To get all members in a group, you must call get_memberships():

memberships = client.group(group_id = '<group id>').get_memberships()
for member in memberships:
    print(member.user['id'])

Once a member has been added to the group, a membership object is created which controls the relationship after creation.

# Get, update, and delete membership:
membership = client.group_membership('<membership id>').get()
print(membership.user.name)
updated_membership = client.group_membership('<membership id>').update_info({'key':'value'})
client.group_membership('<membership id>').delete()

You can see all groups a user is a member of with by calling get_group_memberhsips on a user object:

memberships = client.user(user_id='<user id>').get_group_memberships()
for m in memberships:
    print(m.group.name)

You can see all collaboration objects a group has by calling get_collaborations on a group object:

collaborations = client.group('<group id>').get_collaborations()
for collab in collaborations:
    print(collab.item.name)

Tasks

Tasks are attached to file objects and can be assigned to specific users by creating a task assignment.

# Create a new task
task = client.file(file_id='<file id>').create_task('<due date>')

Tasks can be updated, deleted with calls to update() and delete().
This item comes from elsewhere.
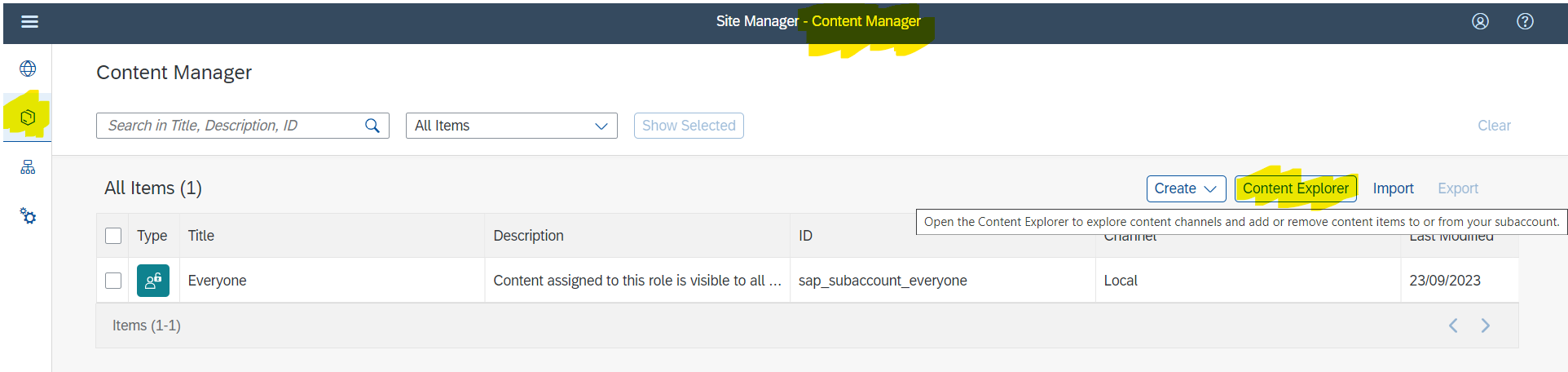Click the Show Selected button
1568x372 pixels.
click(689, 126)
Calling get() will return general info about the task. Tasks can be assigned to a user by calling assign() which will create a task assignment object.

user = client.user(user_id='<user id>')
assignment = client.task('<task id>').assign(user)
    print(assignment.id)

Pybox

Pybox provides a way to work with Box files from the command line. Documentation on how to set up and use pybox can be found at https://github.com/hzheng/pybox

Cloudmesh

Box file storage can now be used from within the Cloudmesh library. Once you have created you config file, you must add the path to your cloudmesh yaml file under box credentials. The Cloudmesh command line library offers six functions for file storage: get, put, search, list, create directory, and delete. Once you have installed Cloudmesh, type cms into the command line to start the shell. Every box command should start with the following:

$ storage --storage=box

Get

To download a file from Box with Cloudmesh, you must specify the cloud folder or file to be downloaded and the local folder to download to. To download all the contents of a folder, simply specify a folder on the cloud and use the recursive option.
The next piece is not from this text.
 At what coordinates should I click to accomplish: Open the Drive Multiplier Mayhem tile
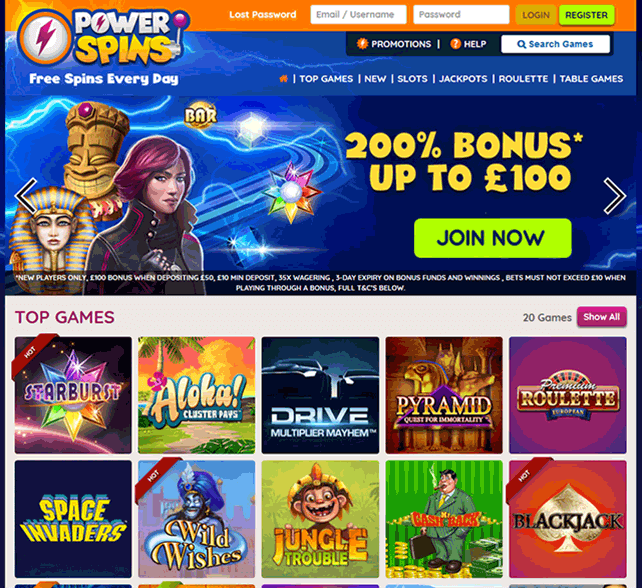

$ storage --storage=box get /test_folder/test_file.txt ~/test_folder --recursive

Put

The put command uploads files from your local host to the cloud. If you specify a file as the source, the file will be uploaded if no such file exists on the cloud or updated if a copy already exists on the cloud. If the source is a directory and recursive is specified, Cloudmesh will upload all the contents of the source directory to the cloud.

$ storage --storage=box put ~/test_folder /uploads --recursive

Search

To search for a file through Cloudmesh, you must specify a directory in which to search and the file or folder name you are searching for. If recursive is specified, Cloudmesh will search all child directories of the original directory.
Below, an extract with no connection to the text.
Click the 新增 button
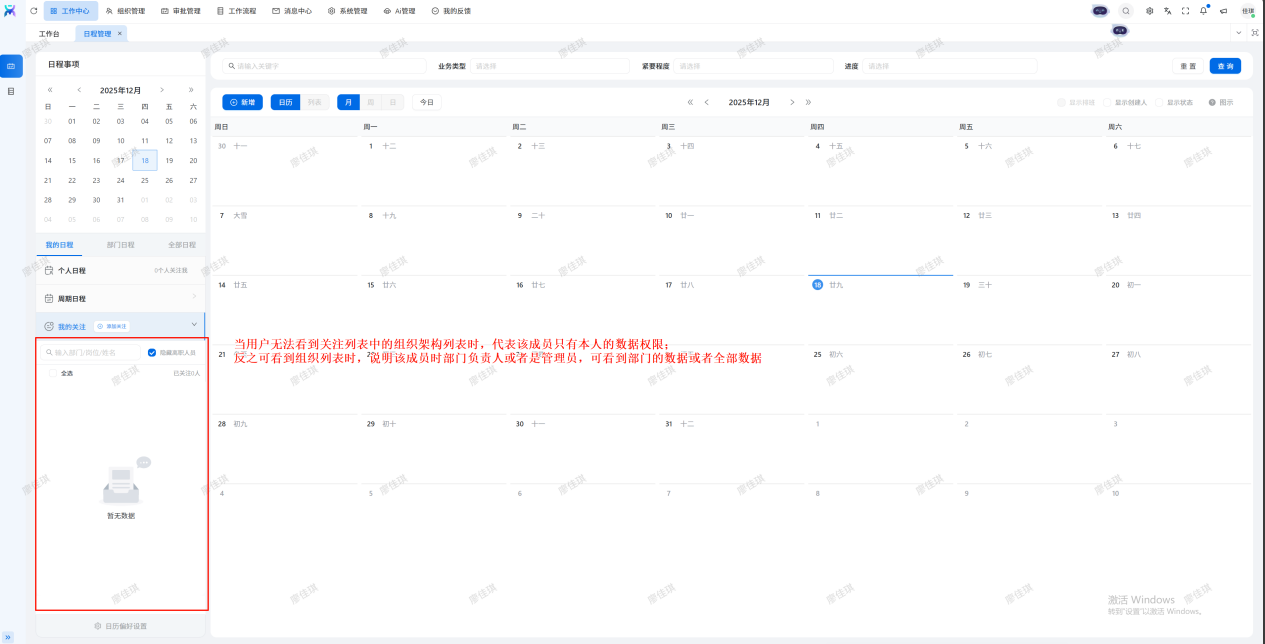The height and width of the screenshot is (644, 1265). [x=242, y=102]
$ storage --storage=box search /uploads last_upload.txt --recursive

List

The list command lists all the contents of a cloud directory. If recursive is specified, it will list the contents of all child directories as well.

$ storage --storage=box list /uploads --recursive

Create a directory

To create a new directory, you must specify the path of the new directory you would like to create, including its parent directory.

$ storage --storage=box create dir /test_folder/new_folder

Delete

The delete command can delete files or folders from your cloud file storage. Deleting a folder will delete its contents as well.

$ storage --storage=box delete /uploads/last_upload.txt

Finally, if you have set the storage variable to box, you can omit the --storage=box from your command line calls.